An extended debate over proposed ordinances to regulate semi-trailer parking on city streets wore on at the Tuesday meeting of the Brazil City Council.
The council passed Ordinance 14-2005, which specifically targets semi-trailers (trailers over 25 feet in length "requiring the front end to be supported by a towing vehicle"), on its first reading.
But the council voted unanimously to table Ordinance 15-2005, a measure that would impose specific restrictions for a trailer's length, width and height and affect a wide variety of trailers, pending further discussion.
Tuesday's meeting represented the latest chapter in a debate that has stretched over a full month and several council sessions. The council passed Ordinance 6-2006, which carried a length restriction of 20 feet and encompassed a variety of trailer styles, by a 3-1 vote March 14. Arthur vetoed the ordinance, which he felt would capture more vehicles than the city intended, later in the week.
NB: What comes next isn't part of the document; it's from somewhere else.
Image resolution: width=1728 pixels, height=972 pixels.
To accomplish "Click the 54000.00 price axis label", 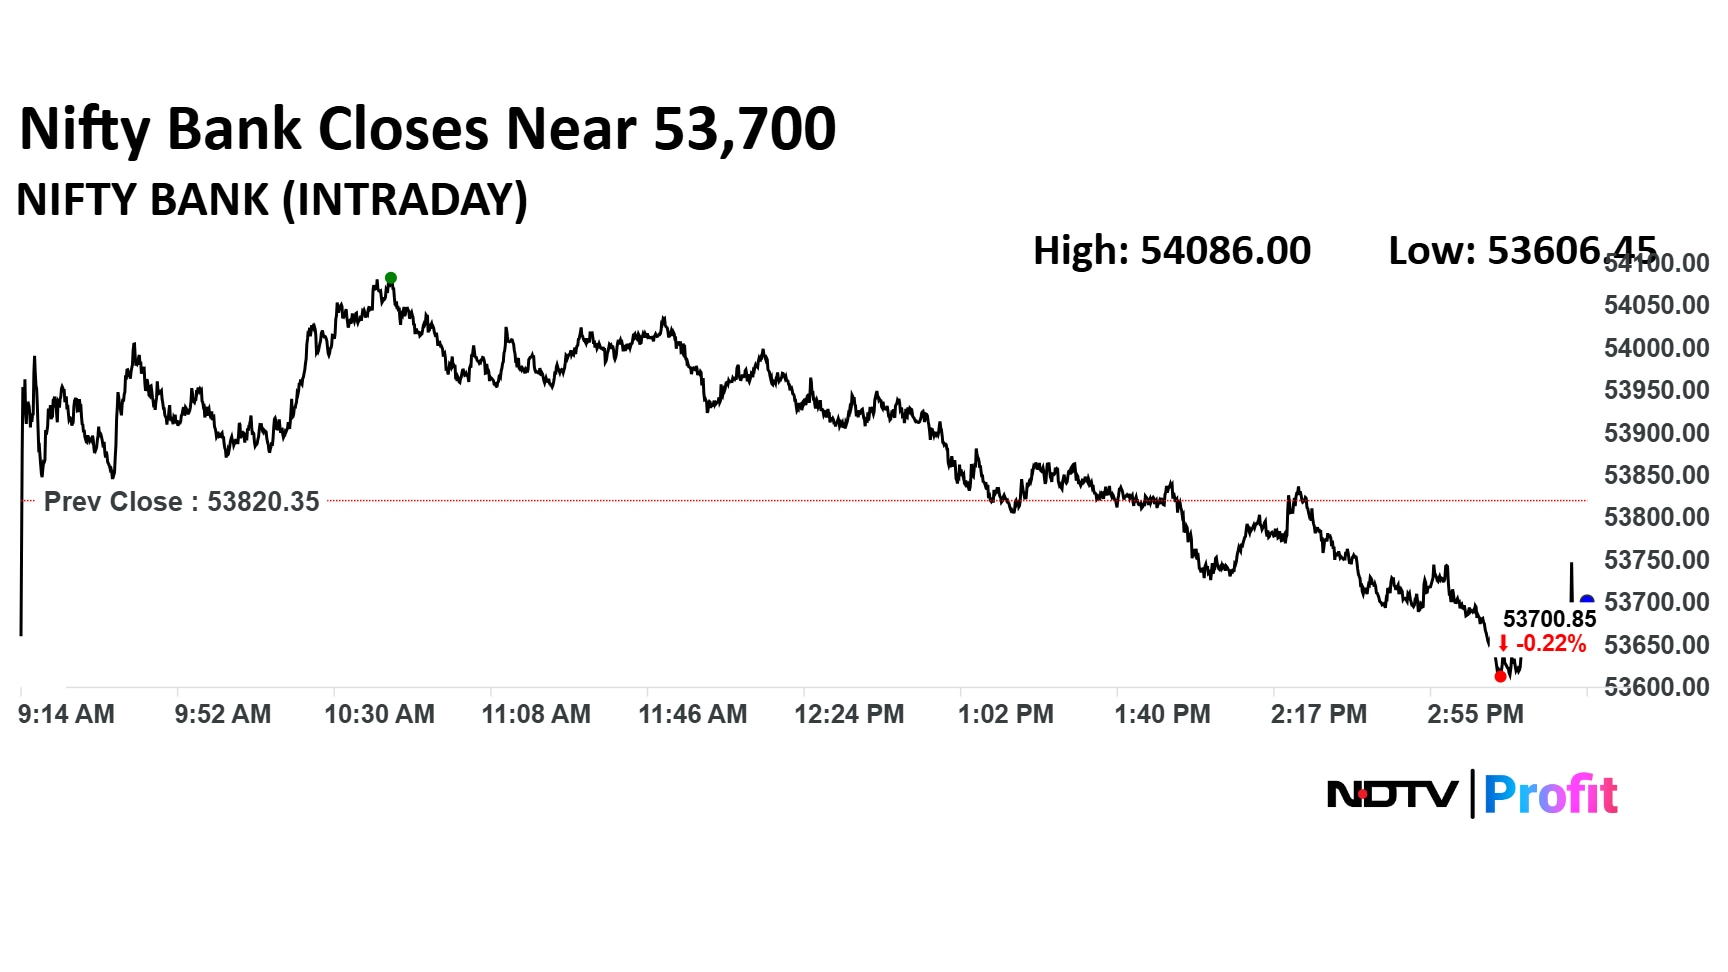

Brazil Police Chief Mark Loudermilk said an ordinance carrying requirements as specific as those in 15-2006 could cause headaches in his department.
"We would be answering a lot of calls with a tape measure," he said. "That would be something that would come up."
In previous discussions of the proposed trailer parking ordinance, council members had cited narrow city streets as the primary reason for the measure. However, some council members said the ordinance should also take aim at the "eyesore" created by large vehicles parked on city streets.
Councilwoman Pat Heffner would like to see a law that keeps a wider variety of large vehicles off Brazil streets.
"I think a car, a van, any type of vehicle that you drive-- that's the only thing that should be on city streets," she said.
City Attorney Joe Trout indicated the city's current parking requirements leave plenty of room for tightening.
"Quite frankly, our ordinances were a lot less stringent than most cities," he said.
Council members will research the issue in preparation for another discussion at the April 26 council session.
In other business, the council unanimously passed Ordinance 12-2006, a measure that would restrict the locations of kennels and catteries in Brazil and impose stiffer penalties for animals that have not been spayed or neutered, into law after its second reading.
The ordinance would prohibit the operation of a kennel or cattery-- any business or residence harboring six or more dogs or cats or more than one "unaltered" animal-- in residentially-zoned areas, though it provides a grandfather clause for existing operations in residential areas.